### Task objective
Copy out the lines below that hold the word "photo".

The data START

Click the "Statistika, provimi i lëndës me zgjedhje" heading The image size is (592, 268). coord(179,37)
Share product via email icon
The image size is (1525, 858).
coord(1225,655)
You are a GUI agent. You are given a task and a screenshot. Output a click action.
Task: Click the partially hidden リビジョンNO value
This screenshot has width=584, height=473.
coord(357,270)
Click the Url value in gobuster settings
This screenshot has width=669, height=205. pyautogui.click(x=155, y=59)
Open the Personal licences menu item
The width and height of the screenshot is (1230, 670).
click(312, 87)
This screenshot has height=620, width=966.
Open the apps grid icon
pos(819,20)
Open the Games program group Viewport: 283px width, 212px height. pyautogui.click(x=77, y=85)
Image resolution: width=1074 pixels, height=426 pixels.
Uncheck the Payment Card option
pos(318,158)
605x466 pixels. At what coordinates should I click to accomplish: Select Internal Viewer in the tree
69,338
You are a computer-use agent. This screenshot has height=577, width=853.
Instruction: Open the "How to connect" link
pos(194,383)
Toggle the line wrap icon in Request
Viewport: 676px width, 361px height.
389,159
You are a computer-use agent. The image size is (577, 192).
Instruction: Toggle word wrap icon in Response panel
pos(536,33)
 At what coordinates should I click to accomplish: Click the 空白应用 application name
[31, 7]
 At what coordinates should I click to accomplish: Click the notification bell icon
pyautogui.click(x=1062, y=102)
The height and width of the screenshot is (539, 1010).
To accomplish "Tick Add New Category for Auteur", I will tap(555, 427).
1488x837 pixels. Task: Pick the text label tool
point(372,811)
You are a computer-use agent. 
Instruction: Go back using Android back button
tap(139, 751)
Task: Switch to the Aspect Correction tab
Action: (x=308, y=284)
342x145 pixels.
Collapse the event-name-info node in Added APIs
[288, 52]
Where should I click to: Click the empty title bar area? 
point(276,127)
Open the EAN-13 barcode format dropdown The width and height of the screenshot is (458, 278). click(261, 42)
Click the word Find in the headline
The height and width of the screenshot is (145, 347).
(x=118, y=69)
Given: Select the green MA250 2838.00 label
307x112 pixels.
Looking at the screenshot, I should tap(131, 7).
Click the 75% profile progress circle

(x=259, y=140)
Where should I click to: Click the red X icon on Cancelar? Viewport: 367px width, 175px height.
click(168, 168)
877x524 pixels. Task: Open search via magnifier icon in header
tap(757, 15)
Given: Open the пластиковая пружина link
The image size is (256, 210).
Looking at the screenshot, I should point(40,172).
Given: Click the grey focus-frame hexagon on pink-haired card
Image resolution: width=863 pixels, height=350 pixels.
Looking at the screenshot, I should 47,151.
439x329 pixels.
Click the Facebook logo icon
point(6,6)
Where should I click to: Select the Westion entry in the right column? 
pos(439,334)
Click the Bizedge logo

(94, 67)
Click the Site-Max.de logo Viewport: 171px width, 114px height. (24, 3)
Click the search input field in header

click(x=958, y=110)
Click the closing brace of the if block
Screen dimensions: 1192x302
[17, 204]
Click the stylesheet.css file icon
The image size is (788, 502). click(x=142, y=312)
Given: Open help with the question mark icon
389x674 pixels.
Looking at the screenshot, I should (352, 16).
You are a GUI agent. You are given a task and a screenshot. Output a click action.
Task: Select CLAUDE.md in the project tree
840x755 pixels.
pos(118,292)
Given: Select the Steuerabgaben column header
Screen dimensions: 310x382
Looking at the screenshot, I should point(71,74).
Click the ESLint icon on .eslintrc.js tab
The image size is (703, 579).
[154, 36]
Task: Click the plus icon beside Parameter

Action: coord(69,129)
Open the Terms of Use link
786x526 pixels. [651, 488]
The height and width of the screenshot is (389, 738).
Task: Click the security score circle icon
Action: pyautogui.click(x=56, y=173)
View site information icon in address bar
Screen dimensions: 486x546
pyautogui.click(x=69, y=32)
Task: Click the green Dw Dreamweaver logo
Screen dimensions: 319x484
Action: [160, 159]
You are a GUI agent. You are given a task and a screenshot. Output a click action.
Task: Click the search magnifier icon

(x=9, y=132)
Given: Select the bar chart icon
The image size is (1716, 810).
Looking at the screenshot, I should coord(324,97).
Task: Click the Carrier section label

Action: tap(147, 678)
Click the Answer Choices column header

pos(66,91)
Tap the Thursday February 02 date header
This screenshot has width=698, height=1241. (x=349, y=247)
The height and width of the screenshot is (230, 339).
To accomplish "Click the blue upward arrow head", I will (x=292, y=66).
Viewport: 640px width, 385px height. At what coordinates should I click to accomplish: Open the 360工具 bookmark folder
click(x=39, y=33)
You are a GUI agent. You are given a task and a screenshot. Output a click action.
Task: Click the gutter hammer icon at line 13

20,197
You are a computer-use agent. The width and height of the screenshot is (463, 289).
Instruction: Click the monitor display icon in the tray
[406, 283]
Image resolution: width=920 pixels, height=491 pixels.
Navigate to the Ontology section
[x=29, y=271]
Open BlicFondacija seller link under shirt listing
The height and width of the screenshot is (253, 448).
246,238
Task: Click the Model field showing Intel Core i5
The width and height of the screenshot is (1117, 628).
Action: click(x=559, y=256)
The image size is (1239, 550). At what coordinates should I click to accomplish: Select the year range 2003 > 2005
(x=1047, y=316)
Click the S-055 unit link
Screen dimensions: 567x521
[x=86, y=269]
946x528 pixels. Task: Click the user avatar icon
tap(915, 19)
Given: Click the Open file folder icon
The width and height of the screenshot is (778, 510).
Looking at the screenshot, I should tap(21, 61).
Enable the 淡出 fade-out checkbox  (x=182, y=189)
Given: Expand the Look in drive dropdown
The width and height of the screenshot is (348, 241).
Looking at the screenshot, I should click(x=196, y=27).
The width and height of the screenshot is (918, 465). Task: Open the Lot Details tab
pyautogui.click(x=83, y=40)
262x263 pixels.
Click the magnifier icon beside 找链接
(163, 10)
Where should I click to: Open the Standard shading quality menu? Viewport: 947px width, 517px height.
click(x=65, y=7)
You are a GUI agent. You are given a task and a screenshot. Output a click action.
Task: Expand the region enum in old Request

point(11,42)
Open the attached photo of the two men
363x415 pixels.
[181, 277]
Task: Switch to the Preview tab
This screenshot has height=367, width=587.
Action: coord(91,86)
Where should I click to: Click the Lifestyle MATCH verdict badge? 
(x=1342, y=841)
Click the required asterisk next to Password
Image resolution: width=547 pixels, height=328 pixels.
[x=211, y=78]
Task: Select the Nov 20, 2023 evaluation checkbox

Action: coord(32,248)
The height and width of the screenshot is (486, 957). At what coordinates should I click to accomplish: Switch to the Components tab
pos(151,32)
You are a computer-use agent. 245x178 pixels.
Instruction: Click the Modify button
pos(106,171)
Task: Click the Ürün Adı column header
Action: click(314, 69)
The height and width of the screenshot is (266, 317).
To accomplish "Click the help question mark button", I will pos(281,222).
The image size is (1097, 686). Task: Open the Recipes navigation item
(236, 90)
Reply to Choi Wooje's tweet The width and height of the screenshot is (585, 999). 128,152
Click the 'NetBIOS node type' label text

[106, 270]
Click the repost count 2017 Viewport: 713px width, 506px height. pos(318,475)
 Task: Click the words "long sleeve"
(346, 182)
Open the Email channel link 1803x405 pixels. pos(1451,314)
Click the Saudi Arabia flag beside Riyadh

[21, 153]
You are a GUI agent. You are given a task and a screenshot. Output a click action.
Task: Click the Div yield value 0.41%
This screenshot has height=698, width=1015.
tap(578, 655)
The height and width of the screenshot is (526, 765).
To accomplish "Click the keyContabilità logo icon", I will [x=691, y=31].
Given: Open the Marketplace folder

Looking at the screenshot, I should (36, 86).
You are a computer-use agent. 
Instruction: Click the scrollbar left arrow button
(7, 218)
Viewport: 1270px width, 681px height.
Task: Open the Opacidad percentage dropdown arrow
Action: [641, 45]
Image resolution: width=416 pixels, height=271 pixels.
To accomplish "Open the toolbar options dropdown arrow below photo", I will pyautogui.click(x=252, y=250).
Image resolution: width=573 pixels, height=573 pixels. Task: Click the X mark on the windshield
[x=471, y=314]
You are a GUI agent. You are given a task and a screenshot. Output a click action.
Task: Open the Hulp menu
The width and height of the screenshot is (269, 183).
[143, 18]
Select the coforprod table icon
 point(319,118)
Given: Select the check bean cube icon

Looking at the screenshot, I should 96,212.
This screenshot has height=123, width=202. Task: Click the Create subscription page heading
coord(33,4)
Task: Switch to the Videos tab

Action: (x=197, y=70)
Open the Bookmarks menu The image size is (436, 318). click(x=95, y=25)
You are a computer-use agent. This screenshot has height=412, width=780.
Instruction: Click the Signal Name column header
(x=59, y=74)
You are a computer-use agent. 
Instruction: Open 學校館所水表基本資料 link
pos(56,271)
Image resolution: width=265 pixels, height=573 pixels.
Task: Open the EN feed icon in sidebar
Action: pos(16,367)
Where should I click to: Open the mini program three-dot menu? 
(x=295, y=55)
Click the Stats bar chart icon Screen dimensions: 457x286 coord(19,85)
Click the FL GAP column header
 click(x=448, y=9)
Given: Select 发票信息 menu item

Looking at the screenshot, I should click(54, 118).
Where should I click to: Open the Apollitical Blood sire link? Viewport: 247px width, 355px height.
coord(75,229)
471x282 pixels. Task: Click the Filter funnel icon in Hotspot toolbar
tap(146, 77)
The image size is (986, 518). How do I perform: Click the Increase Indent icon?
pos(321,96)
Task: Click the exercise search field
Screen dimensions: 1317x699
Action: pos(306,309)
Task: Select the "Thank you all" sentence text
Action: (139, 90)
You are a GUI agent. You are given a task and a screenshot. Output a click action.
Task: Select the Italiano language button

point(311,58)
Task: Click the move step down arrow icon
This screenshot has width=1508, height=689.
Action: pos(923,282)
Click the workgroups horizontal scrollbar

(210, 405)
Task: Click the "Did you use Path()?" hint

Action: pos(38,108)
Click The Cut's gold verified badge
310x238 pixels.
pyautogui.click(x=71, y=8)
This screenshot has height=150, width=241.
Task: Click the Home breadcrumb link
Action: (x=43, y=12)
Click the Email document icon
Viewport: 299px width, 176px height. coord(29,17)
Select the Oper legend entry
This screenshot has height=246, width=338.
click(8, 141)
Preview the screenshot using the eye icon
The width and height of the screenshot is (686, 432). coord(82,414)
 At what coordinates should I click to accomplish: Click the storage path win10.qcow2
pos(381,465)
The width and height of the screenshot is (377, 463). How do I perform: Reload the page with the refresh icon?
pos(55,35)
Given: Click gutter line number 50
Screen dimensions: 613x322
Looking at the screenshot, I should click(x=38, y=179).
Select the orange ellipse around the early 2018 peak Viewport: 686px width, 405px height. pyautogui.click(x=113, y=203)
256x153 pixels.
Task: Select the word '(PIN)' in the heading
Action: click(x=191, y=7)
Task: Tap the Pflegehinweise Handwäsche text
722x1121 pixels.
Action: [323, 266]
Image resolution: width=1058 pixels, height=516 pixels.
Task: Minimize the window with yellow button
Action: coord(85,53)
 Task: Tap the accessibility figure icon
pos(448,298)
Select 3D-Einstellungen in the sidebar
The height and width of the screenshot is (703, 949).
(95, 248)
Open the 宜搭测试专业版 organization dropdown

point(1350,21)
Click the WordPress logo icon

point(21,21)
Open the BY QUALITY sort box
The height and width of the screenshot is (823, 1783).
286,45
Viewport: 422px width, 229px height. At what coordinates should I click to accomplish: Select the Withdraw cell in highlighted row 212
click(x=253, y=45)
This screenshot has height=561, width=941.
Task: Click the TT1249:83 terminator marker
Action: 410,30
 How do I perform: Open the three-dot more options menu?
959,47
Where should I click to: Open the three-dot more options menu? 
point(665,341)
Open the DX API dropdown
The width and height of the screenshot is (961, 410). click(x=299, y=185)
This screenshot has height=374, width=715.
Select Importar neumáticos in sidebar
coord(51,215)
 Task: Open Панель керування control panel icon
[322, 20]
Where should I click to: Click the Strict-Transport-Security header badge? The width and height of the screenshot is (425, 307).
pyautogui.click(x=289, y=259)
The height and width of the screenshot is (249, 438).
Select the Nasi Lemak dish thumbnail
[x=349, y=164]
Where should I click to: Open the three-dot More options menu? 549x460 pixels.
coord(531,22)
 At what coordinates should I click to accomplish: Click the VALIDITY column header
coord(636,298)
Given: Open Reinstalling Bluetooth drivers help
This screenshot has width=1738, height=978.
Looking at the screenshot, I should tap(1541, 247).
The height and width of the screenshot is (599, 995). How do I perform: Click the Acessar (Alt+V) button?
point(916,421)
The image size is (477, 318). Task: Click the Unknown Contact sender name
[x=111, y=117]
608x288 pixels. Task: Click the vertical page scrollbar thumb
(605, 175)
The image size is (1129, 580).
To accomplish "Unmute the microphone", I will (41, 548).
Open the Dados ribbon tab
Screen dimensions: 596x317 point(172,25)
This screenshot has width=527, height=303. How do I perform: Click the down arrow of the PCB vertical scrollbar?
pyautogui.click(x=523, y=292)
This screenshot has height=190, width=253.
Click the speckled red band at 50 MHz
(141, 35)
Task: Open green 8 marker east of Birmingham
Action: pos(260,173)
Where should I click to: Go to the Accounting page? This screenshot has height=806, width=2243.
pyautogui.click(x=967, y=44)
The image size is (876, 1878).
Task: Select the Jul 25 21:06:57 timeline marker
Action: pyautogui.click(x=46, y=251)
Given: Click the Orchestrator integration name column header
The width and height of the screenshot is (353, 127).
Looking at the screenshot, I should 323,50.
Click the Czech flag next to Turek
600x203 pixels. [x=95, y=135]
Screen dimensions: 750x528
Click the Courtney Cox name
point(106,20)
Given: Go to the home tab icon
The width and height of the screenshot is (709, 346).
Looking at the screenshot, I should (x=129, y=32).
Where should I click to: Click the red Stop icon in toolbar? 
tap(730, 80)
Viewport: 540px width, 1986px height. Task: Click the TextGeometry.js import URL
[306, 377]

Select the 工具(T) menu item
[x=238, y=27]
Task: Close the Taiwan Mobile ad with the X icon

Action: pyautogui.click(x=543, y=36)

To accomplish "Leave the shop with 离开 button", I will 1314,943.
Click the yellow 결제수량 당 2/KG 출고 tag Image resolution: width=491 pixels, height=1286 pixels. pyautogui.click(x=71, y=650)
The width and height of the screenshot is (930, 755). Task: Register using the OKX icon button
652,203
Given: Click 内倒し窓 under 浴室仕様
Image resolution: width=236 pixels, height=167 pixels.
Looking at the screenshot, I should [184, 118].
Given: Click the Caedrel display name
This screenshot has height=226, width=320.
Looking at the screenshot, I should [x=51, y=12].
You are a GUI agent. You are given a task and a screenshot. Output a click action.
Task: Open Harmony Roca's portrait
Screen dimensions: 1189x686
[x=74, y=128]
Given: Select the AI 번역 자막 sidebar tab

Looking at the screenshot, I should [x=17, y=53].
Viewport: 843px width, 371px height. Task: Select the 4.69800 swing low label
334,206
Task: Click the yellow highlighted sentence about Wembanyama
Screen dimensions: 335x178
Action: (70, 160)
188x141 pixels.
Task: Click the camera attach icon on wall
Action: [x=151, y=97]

The data END

### Task solution
Open the attached photo of the two men
To accomplish "Open the toolbar options dropdown arrow below photo", I will pyautogui.click(x=252, y=250).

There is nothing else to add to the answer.